◆ Instructions ◆
(a) Answer these questions using the text on social media responses:
(i) In which city was the hotel that received the complaint about the food?
(ii) What did the hotel offer in response to that complaint?
(iii) What do people want to interact with instead of a friendly piece of software that calls itself social?
(b) From the text on social media responses, write out the part starting with "I faced precisely" and going on through "wanted to avoid.".

◆ Provided text ◆
— Start —

As is obvious, it’s a bad idea to just put social media on auto-pilot — either with an automated solution or through a person who responds without really being involved, without creativity, and in my case apparently without reading what I wrote.

I faced precisely the same situation when I complained to a Delhi hotel about some food at an event that was well past its prime by the time it was served. As journalists we often have little choice but to grab a bite at press conferences because they’re designed to end precisely then. Unfailingly, it’s an unpalatable experience, but sometimes it can make you outright sick. Again, the response was an invitation to a free lunch at the very place I wanted to avoid.

Everyone will have experienced automatic or cliché responses that only serve to make the annoyance greater. People want to interact with a human, not a friendly piece of software that calls itself social. And preferably the person shouldn’t be royalty — what’s with the “we”?

What’s the point of social media and networks if businesses are only there to be a “presence,” still, in effect, broadcasting to their customers? Social media is a two-way affair and one of the two can’t be a robot.

— End —

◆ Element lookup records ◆
— Start —

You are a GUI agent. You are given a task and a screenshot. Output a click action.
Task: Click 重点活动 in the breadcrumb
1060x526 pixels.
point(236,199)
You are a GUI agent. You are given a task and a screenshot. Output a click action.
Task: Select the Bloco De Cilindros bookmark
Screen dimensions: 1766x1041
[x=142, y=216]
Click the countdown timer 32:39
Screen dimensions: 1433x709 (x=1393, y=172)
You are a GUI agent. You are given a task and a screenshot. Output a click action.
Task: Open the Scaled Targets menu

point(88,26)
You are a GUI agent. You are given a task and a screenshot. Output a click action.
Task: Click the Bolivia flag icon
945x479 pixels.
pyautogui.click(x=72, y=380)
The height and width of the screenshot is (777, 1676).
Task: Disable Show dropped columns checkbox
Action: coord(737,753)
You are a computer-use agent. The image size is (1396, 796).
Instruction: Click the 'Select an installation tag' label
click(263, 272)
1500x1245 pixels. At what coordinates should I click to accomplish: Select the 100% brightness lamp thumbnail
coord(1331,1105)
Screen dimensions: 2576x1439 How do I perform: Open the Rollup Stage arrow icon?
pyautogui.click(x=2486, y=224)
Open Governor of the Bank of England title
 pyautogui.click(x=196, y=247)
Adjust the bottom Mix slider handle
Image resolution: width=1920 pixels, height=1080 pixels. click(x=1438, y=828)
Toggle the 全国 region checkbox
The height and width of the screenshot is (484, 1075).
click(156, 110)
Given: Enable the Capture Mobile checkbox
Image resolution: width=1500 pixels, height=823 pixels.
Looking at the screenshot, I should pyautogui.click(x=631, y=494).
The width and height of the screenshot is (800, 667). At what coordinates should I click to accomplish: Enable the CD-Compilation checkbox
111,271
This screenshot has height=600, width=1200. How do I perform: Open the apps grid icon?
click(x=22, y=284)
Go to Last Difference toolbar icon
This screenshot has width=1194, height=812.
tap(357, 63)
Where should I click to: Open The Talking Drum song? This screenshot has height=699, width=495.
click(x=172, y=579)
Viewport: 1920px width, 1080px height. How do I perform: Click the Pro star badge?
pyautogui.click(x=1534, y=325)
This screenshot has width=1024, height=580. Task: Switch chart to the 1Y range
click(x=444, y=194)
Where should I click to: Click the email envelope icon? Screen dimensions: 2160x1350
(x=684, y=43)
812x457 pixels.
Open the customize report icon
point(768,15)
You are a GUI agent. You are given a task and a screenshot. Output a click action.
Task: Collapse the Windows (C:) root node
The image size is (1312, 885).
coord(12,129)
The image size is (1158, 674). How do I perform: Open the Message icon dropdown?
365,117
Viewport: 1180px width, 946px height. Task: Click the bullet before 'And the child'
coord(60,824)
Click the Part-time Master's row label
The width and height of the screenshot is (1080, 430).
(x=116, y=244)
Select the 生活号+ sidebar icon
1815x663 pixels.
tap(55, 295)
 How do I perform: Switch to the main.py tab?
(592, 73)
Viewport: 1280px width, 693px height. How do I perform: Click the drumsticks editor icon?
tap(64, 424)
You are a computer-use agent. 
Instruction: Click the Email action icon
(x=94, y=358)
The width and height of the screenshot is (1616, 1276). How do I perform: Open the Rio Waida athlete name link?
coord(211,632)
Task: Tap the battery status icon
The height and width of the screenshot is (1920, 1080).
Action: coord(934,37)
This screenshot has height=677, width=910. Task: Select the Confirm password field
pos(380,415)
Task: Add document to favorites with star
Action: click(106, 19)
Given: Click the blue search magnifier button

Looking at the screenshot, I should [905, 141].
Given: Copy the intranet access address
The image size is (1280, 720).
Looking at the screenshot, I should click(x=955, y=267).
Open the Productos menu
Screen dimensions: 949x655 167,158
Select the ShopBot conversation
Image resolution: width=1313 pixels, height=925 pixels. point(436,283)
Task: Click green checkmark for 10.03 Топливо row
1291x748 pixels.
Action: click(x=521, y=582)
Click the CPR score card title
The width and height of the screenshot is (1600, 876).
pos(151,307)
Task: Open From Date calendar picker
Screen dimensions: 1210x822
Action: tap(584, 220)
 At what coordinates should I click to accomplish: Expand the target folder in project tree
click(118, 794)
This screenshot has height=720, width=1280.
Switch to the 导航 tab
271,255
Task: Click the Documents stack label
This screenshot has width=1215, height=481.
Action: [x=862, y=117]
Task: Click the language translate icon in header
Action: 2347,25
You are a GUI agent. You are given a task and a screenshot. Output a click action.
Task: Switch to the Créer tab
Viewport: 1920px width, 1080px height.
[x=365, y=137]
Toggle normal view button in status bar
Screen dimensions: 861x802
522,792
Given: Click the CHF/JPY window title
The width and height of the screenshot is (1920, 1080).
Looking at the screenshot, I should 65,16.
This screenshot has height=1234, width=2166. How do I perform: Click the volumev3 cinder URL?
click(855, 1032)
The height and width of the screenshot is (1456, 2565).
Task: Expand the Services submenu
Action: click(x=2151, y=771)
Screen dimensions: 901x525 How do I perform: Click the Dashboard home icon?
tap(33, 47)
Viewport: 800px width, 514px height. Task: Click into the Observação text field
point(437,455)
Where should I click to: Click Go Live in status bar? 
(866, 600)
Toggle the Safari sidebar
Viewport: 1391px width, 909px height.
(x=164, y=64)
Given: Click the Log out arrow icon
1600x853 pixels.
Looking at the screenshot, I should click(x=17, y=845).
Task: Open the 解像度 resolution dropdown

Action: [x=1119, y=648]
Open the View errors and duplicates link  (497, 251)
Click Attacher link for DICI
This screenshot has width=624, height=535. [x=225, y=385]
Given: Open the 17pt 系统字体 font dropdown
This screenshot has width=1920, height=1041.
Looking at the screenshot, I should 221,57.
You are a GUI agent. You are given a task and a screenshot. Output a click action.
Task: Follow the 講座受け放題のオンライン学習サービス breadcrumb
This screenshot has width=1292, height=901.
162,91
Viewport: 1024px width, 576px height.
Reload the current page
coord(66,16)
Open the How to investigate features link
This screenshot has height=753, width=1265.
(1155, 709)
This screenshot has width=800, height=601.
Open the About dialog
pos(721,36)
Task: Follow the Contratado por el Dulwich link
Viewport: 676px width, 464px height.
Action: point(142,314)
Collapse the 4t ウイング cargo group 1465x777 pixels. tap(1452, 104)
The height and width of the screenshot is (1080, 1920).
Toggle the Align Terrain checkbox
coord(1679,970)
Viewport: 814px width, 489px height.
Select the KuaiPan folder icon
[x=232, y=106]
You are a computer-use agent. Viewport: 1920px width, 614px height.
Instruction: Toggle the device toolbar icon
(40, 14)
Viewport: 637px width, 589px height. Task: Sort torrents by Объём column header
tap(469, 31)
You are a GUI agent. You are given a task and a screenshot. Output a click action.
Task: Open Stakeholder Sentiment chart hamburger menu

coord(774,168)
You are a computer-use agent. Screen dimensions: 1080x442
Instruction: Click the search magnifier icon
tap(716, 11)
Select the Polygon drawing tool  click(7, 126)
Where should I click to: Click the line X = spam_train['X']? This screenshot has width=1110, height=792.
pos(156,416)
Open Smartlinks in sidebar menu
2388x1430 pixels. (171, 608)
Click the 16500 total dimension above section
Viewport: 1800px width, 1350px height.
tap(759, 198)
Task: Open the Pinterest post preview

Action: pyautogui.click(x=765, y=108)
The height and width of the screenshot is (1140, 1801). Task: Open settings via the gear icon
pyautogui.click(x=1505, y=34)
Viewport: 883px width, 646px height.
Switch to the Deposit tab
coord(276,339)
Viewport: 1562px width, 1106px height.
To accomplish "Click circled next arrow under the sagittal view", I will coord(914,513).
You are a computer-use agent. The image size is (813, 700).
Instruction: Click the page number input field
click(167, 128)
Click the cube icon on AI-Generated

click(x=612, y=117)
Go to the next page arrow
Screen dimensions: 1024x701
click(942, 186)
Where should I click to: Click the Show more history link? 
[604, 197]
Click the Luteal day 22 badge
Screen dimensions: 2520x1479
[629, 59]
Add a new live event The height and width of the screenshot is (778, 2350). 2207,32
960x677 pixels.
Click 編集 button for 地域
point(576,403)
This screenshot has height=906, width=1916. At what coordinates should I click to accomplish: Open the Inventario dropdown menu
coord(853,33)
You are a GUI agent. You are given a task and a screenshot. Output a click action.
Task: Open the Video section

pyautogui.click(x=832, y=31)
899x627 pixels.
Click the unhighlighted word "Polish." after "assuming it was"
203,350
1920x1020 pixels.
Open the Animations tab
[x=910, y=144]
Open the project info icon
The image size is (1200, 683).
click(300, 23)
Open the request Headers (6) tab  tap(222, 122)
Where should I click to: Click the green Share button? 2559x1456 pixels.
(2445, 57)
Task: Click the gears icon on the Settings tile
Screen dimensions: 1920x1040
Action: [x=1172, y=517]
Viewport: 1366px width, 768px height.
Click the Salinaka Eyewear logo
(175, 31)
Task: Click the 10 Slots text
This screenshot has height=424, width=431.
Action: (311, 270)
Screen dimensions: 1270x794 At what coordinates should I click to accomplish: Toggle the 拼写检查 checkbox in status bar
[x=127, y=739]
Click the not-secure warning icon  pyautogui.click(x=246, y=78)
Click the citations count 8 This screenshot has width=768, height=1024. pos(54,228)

— End —

◆ Solutions to the exercise ◆
(a)
(i) Delhi
(ii) An invitation to a free lunch at the very place the writer wanted to avoid
(iii) A human

(b)
I faced precisely the same situation when I complained to a Delhi hotel about some food at an event that was well past its prime by the time it was served. As journalists we often have little choice but to grab a bite at press conferences because they’re designed to end precisely then. Unfailingly, it’s an unpalatable experience, but sometimes it can make you outright sick. Again, the response was an invitation to a free lunch at the very place I wanted to avoid.